:: Doel van de taak ::
Neem het stuk uit de gegevens hieronder woordelijk over, van de regel met "Locate an element" tot en met de regel met "x-tick-label: 0 is". Laat de afbeeldingen weg.

:: Gegevensset ::
* * *

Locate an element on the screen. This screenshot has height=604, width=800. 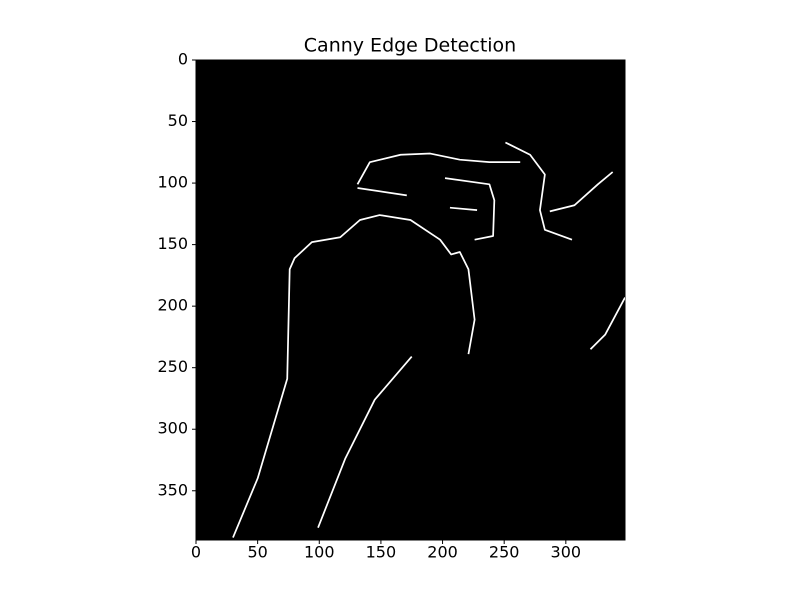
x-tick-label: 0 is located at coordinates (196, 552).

* * *

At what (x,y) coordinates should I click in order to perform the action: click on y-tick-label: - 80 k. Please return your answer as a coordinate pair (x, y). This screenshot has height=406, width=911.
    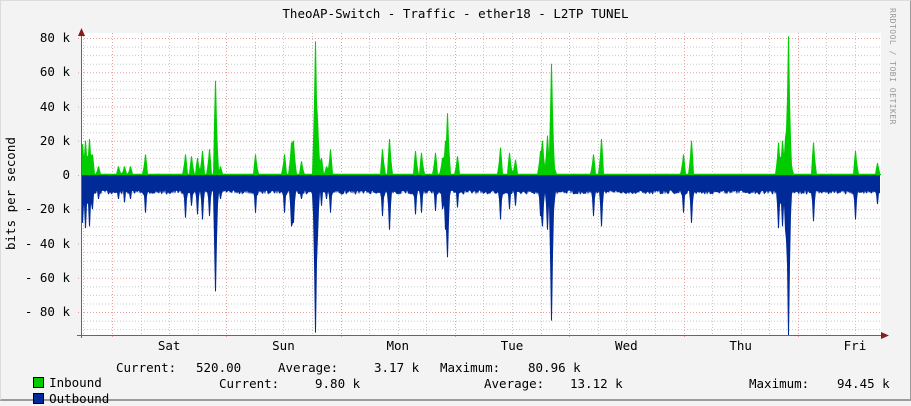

* * *

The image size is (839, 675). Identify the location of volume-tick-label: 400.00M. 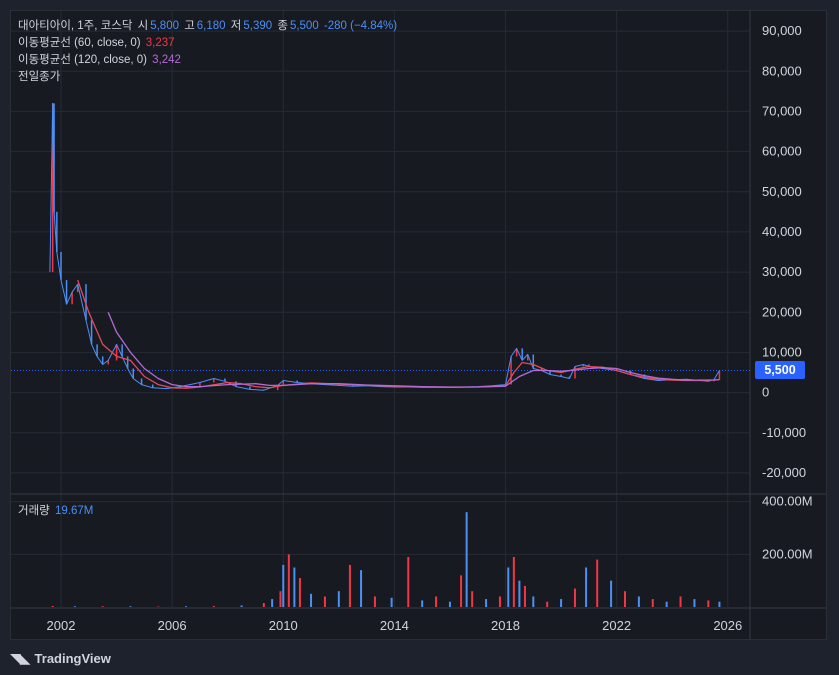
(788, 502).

* * *

:: Antwoordvak ::
Locate an element on the screen. This screenshot has height=604, width=800. 
x-tick-label: 0 is located at coordinates (196, 552).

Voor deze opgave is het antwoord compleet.